[Extrait du texte]
※ ※ ※
C'est une excellente question, à laquelle Tolstoï en personne répondait déjà dans La Sonate à Kreutzer, bien que ses motivation aient été bien différentes de celles de Chollet et de Gay : les femmes sont là pour le plaisir de l'homme. C'est pour cela qu'on pardonne leurs dérapages (voire leurs crimes) à nombre de chanteurs, humoristes, réalisateurs, acteurs. C'est aussi pour cela que l'on se passionne pour Twilight, Fifty Shades of Grey, que l'on se trémousse sur les chansons de Robin Thicke. Pourtant, ces oeuvres continuent à populariser l'idée selon laquelle une femme qui dit non veut dire oui.
※ ※ ※
[Relevés tirés d'une collection]

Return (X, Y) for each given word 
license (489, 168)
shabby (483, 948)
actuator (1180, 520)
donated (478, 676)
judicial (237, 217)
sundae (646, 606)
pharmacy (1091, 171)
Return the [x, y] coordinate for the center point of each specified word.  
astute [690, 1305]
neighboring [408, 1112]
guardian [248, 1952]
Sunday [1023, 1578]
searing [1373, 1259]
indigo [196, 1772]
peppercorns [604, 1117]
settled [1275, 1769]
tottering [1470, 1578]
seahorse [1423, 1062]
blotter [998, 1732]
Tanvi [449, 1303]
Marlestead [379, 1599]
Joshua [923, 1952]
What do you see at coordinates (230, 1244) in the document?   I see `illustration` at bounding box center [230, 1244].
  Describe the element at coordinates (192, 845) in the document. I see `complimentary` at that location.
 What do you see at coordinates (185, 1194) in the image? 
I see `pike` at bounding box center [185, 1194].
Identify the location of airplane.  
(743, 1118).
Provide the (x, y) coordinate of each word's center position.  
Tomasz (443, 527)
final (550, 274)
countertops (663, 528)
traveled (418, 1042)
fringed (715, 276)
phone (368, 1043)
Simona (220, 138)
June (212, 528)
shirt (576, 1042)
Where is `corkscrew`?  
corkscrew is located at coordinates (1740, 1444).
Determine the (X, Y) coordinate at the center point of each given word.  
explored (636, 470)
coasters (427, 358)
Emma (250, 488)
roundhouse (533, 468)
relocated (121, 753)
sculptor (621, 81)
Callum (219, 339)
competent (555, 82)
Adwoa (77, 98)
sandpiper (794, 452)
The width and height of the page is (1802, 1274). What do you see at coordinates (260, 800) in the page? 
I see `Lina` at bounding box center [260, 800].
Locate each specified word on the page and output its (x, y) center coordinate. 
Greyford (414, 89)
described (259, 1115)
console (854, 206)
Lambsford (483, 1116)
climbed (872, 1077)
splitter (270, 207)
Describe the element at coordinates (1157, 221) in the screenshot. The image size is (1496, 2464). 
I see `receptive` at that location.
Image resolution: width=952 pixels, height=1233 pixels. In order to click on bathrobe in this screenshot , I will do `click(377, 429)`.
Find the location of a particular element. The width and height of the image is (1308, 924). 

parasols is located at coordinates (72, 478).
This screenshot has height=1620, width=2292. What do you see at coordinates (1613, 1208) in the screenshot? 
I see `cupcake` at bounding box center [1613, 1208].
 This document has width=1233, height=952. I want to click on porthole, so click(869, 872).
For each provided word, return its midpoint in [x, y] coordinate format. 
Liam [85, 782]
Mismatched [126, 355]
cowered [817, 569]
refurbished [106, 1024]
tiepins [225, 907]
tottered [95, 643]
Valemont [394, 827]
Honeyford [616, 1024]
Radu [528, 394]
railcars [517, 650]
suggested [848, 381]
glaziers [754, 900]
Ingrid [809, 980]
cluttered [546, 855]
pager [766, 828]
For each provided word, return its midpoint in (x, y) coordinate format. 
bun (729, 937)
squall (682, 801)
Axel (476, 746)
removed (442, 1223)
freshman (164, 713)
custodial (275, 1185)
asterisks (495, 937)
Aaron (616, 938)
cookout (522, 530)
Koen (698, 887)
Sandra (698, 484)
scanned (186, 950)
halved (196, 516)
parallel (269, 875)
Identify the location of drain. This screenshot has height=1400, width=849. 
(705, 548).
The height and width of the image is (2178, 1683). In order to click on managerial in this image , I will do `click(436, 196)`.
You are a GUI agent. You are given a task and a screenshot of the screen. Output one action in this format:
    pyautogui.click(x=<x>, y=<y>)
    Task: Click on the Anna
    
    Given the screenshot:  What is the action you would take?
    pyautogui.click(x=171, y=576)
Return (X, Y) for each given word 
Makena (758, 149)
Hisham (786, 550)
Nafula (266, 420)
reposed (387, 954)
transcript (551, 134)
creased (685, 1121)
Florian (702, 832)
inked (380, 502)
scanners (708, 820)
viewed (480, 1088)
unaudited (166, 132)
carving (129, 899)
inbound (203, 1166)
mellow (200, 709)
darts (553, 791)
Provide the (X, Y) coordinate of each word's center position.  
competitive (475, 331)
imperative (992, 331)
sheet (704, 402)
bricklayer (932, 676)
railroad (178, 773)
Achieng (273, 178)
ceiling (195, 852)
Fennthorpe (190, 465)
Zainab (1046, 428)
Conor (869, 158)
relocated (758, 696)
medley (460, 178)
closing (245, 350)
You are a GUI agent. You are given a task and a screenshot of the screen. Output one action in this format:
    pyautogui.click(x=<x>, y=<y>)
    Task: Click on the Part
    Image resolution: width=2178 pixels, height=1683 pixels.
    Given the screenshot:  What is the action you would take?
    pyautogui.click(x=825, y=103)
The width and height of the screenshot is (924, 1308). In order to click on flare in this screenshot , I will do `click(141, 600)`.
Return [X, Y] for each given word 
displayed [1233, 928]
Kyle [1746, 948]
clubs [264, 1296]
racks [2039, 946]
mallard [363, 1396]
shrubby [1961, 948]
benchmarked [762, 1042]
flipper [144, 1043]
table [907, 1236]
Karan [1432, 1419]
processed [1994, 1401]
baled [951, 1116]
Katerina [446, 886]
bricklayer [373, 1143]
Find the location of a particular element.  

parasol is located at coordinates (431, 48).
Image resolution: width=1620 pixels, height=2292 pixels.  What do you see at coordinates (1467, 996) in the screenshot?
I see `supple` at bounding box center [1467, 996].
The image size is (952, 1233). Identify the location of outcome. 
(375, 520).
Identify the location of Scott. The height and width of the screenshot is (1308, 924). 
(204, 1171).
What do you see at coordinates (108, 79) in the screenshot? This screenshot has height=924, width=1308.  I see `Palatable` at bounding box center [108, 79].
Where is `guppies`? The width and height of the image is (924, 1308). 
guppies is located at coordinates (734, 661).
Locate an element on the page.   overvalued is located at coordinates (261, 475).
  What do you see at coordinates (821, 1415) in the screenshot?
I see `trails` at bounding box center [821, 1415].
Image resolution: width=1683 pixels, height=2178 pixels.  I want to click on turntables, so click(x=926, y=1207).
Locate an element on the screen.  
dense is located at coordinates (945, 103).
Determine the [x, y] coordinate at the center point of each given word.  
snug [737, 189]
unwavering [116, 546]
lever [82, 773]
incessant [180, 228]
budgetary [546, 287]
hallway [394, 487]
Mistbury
※ ※ ※
[Série d'exercices]
- 1) Répondez brièvement à ces questions sur le passage consacré à Tolstoï :
(a) Dans quelle œuvre Tolstoï répondait-il déjà à la question évoquée ?
(b) Sur les chansons de quel artiste se trémousse-t-on, selon le passage ?
(c) Quelle idée ces œuvres continuent-elles à populariser ?
- 2) Extrayez de la liste, à l'identique, tout ce qui va de son début jusqu'à la ligne contenant "Sunday [1023, 1578]", ces deux bornes comprises.

[Corrigé par exercice]
- 1)
(a) Dans La Sonate à Kreutzer.
(b) Robin Thicke.
(c) L'idée selon laquelle une femme qui dit non veut dire oui.

- 2)
Return (X, Y) for each given word 
license (489, 168)
shabby (483, 948)
actuator (1180, 520)
donated (478, 676)
judicial (237, 217)
sundae (646, 606)
pharmacy (1091, 171)
Return the [x, y] coordinate for the center point of each specified word.  
astute [690, 1305]
neighboring [408, 1112]
guardian [248, 1952]
Sunday [1023, 1578]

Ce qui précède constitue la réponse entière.